Task goal ▸ Except for images, print the whole listing verbatim.

———

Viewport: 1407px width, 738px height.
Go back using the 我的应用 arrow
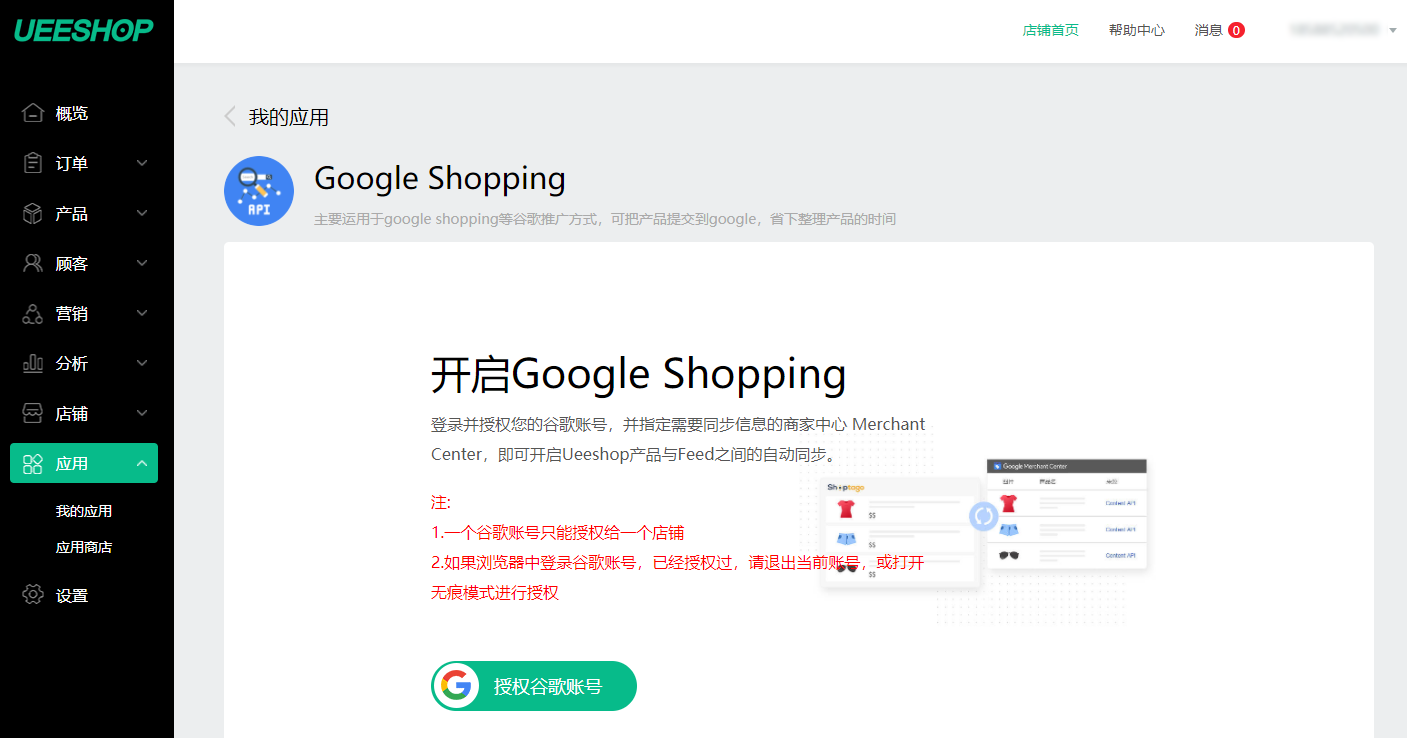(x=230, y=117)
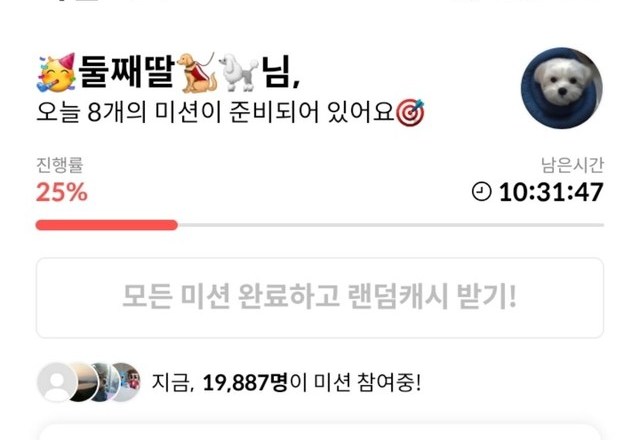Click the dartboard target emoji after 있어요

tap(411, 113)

———

Exercise answer ▸
Viewport: 1407px width, 738px height.
Go back using the 我的应用 arrow
(x=230, y=117)
Click the dartboard target emoji after 있어요

tap(411, 113)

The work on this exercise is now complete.